What effect did the smoking ban have?
“Directly after the legislation, more people were trying to quit smoking, and more people succeeded because it’s much easier to avoid those situations,” says Hazel Cheeseman, Director of Policy at ASH (Action on Smoking and Health).
Research in the British Medical Journal estimated there were 1,200 fewer hospital admissions for heart attacks in the year following the ban – improved air quality and fewer smokers will have contributed to this.
In 2006, 22 per cent of adults smoked, whereas in the latest statistics (2015) 18 per cent did. This is part of a gradual decline in UK smoking rates since 1974, when the government first began gathering this data.
In UK bars before the ban, air pollution from cigarette smoke was much higher than the ‘unhealthy’ threshold for outdoor air quality (set by the US Environmental Protection Agency), a University of Bath study found. Levels in Scottish and Welsh bars were often twice as high as in English bars. After the ban, air pollution in UK bars reduced by as much as 93 per cent.

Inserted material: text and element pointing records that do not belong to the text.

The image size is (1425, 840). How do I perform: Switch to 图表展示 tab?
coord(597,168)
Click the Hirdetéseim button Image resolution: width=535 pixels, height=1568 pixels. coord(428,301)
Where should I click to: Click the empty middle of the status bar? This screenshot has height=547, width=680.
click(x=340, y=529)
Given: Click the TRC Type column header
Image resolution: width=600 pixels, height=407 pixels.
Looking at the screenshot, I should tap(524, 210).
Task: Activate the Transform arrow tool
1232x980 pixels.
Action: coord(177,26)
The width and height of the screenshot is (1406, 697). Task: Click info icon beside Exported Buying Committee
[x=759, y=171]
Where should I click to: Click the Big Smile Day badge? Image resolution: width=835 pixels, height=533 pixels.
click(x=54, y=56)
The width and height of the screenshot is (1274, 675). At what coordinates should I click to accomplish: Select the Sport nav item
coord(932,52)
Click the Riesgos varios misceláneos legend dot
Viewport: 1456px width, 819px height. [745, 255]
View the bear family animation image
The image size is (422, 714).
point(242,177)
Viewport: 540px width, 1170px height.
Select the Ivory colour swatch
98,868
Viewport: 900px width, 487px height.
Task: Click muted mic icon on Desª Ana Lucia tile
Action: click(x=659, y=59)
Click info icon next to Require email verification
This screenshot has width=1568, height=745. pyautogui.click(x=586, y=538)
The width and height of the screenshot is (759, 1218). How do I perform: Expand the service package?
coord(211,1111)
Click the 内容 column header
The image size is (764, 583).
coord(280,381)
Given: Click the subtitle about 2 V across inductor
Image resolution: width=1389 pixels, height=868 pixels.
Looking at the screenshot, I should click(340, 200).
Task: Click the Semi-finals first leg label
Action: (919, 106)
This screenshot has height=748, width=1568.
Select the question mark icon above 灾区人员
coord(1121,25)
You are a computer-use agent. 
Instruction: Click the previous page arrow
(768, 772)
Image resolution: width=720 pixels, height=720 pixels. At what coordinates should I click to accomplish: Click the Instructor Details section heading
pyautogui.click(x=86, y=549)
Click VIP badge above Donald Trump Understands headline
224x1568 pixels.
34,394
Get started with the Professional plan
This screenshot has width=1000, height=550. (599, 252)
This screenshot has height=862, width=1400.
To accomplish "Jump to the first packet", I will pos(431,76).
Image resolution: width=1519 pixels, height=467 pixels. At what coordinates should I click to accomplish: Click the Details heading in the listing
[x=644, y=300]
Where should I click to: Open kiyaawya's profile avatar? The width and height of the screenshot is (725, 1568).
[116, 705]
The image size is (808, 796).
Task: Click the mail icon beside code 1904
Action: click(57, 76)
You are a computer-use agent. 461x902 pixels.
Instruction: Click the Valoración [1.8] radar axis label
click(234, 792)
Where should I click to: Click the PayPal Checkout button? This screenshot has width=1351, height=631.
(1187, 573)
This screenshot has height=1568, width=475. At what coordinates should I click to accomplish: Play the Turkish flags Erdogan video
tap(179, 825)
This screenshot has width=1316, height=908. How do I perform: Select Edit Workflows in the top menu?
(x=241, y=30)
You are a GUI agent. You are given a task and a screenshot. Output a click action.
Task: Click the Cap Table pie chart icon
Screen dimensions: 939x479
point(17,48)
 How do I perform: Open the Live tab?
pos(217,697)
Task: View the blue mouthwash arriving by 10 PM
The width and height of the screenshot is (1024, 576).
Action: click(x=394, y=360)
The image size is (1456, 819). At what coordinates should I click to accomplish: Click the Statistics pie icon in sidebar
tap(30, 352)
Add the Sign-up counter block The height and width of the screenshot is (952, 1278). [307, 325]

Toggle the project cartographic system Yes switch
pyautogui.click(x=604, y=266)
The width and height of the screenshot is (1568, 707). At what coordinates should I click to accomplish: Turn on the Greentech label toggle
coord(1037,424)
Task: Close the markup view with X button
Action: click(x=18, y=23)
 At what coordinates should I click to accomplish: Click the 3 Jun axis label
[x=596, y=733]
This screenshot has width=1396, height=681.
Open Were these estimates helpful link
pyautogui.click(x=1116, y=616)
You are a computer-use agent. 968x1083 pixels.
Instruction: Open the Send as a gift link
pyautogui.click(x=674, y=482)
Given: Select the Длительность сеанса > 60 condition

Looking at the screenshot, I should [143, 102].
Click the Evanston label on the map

After the ban, air pollution in UK bars reduced by as much as 93 per cent
“There was concern that if people can’t go to the pub and smoke they might stay home and smoke around their children, but the opposite has been true,” says Hazel. “We’ve seen a great shift to people smoking outside, so most children in the UK now live in smoke-free homes.”
A Glasgow University study showed that, before the smoking ban, the number of hospital admissions of children with asthma was increasing on average by five per cent each year in Scotland. In the three years after the ban, admissions decreased 18 per cent per year.
In the three months after the ban there was a 6.3 per cent drop in the volume of cigarettes sold in England.
As you can in our ten year timeline, the smoking ban is one of a series of moves to discourage smoking. “The ban is part of a trend towards policies that denormalise smoking,” Toby says. “It helped create a shift in culture.”
The BHF is proud to have campaigned to reduce the use and harm of tobacco, working closely with ASH. We’re active members of the Smokefree Action Coalition, and continue to fund research into the link between air pollution and premature death. Hazel says: “The value of the BHF’s continued support and funding cannot be overestimated.”